Bitcoin is in the news again...and for all the wrong reasons. The recent institutional failure of Mt. Gox has prompted a public response that ranges from extreme myopia from US senators to a well reasoned and positive view of the future of the currency. The recent criticisms of Bitcoin are rarely related to any inherent flaws in the technology itself. But, that's not to say some issues haven't been discovered. However, these flaws are understood and fixes are underway. In the end, Bitcoin can do everything credit cards can do with the benefit of being cheaper, more transparent, and more secure.

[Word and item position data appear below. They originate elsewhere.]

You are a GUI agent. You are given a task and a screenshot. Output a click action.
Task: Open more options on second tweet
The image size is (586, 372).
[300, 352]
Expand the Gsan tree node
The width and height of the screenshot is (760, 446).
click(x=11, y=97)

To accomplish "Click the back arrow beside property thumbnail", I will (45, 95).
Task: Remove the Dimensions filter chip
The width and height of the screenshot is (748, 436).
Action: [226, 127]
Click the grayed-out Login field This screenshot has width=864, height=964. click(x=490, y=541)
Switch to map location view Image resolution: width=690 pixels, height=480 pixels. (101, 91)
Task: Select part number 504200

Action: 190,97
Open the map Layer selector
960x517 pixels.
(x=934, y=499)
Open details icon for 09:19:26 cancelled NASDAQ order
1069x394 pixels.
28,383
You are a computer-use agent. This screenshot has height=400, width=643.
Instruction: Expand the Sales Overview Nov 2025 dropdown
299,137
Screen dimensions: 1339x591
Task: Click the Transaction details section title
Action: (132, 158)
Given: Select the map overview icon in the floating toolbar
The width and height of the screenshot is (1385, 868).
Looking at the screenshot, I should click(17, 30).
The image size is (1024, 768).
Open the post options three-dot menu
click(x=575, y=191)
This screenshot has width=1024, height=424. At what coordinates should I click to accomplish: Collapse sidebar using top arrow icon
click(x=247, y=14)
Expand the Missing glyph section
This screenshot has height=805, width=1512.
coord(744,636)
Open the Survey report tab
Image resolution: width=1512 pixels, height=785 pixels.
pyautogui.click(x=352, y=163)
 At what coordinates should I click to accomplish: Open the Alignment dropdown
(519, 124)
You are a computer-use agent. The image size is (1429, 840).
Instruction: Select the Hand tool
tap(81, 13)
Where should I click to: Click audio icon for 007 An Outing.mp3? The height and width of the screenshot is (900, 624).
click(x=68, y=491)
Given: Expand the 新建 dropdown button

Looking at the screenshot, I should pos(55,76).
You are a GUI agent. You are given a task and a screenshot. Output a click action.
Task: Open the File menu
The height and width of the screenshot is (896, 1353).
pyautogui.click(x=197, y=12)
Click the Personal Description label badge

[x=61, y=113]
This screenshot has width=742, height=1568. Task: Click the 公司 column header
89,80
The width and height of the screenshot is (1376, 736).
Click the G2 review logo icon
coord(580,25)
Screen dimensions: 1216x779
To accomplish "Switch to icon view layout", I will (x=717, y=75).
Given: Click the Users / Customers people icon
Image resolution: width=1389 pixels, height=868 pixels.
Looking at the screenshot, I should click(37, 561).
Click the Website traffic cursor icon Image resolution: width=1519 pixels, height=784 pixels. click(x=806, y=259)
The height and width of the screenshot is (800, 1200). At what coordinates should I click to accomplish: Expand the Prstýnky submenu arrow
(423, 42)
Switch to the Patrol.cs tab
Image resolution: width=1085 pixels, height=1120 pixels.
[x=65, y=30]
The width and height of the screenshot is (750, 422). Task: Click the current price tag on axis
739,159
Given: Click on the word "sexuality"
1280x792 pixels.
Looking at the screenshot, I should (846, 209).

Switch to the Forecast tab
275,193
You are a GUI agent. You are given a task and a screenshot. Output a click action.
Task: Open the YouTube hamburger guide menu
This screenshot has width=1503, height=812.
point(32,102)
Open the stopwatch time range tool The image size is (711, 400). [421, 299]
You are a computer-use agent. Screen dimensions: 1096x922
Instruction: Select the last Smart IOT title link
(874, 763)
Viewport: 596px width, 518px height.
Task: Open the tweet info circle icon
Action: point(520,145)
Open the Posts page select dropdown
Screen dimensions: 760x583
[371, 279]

Greater than a virtual piece of paper with value attached, Bitcoin is an entire system for managing transactions. Processes that are currently opaque, hidden by the banks who facilitate them, become transparent in the Bitcoin transaction ledger. Regulation changes dramatically when every transaction is publicly visible (albeit pseudonymously). The currency also allows increased security. The primary issue with credit card transactions online is that they require publishing information that would allow attackers to make future transactions in your name. This is an issue that Bitcoin inherently avoids. Finally, all of this is done without fees. Each transaction is processed by computers that are compensated for their transaction processing with Bitcoins, known as mining.
There are many hurdles in Bitcoin's path to acceptance, but the benefits far outweigh the current uncertainty. We've only scratched the surface of what is possible with Bitcoin and financial cryptography. Bitcoin has the potential to become far more stable and reliable than dollars, euros, or the yuan. It's just disappointing that we can't get there sooner.